Review by Ian Keogh
Well, the title almost says it all, at least as far as half this graphic novel’s concerned. This is a book of two halves, and the best of Milligan’s run on Hellblazer. The first half is darkly comic, the second merely dark.
The beige trench coat that’s been Constantine’s wardrobe since his earliest days was stolen by his neice Gemma during the course of Phantom Pains, and it’s now missing. It’s been worn by Constantine for so long as he’s dabbled in all kinds of mystical murk that’s a residual essence about it, an eau de Constantine if you like. The new owner made the mistake of taking it to a dry cleaning establishment, from where it contaminated every other garment in the place, causing the owners of those clothes no end of discomfort.
Yes, this is Peter Milligan in wilfully capricious mode. The primary’s narrative is the coat’s as it moves from one new owner to the next, embedding a little piece of Constantine as it transfers. The original owner has problems of his own as he’s promised to put the frighteners on some visiting Mafia men on behalf of London crimelord Terry Greaves. Then there’s Gemma, under obligation to those who helped her in Phantom Pains, and they’re not the types who accept no for an answer. Given all that, it’s not the time for Constantine’s talent for magic to start failing him.
Sailing through all that daftness we have Milligan’s great characterisation of Constantine. You truly believe this is a man who’ll face off against the first of the fallen with a witty one-liner. Just at the point when it appears everything’s been wrapped up rather nicely, very little real harm done, Milligan throws in a really nasty twist. It seems some people just have a self-destructive streak that just won’t be shaken, and that sets up the book’s second, far, far, darker portion, ‘Another Season in Hell’. We’re constantly told what a bastard Constantine is, how he acts on the hoof risking everything and figures he can deal with the consequences later, and he’s at it again. It’s a learning curve, but don’t go looking for Rimbaud as it’s just a convenient title. Unless Milligan is implying Constantine and Satan are two sides of the same coin.

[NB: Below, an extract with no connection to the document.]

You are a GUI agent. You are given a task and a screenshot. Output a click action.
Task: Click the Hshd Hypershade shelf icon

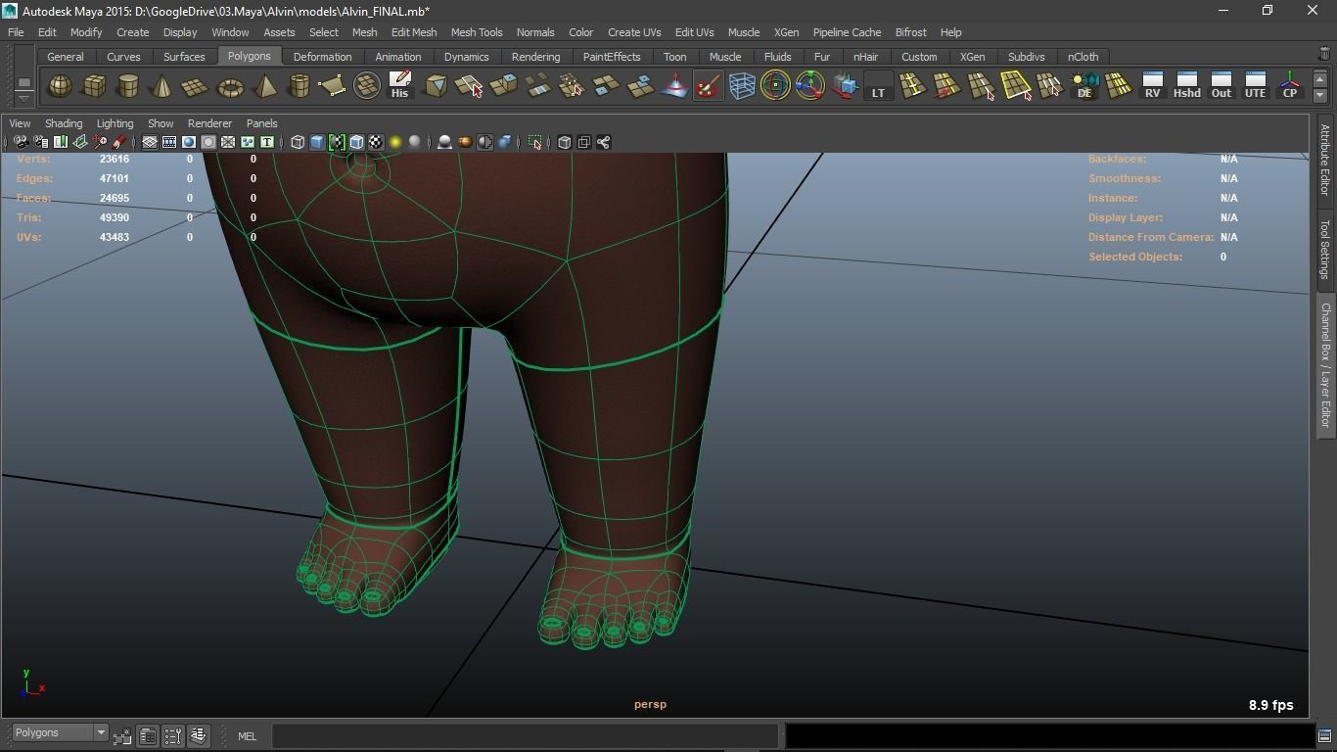1186,86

Most of the art is by Giuseppe Camuncoli providing layouts for Stefano Lanzini, except for the chapter when Carli Ihde finishes those layouts to no discernable difference. It’s what we’ve come to expect over the last few graphic novels, always professional, telling the story, but rarely is there any image that will stick in the head, one that you’ll come back to and want to look at again. They produce a fine craggy Constantine and a disgusting coat. Gael Bertrand supplies two chapters. As one is the conclusion, to label them fill-ins isn’t doing them justice, and Bertrand goes a step further. There’s more life, more detail, more elements that catch the eye about his pages, but never at the cost of sacrificing the foreground clarity.
As good as it is, the Devil’s Trench Coat isn’t the ideal sampler of Milligan’s Hellblazer as it reveals too much that you’ll then want to head back and read without knowing. And in Constantine’s world once you know, you can never forget. Don’t forget that Death and Cigarettes is up next, mind.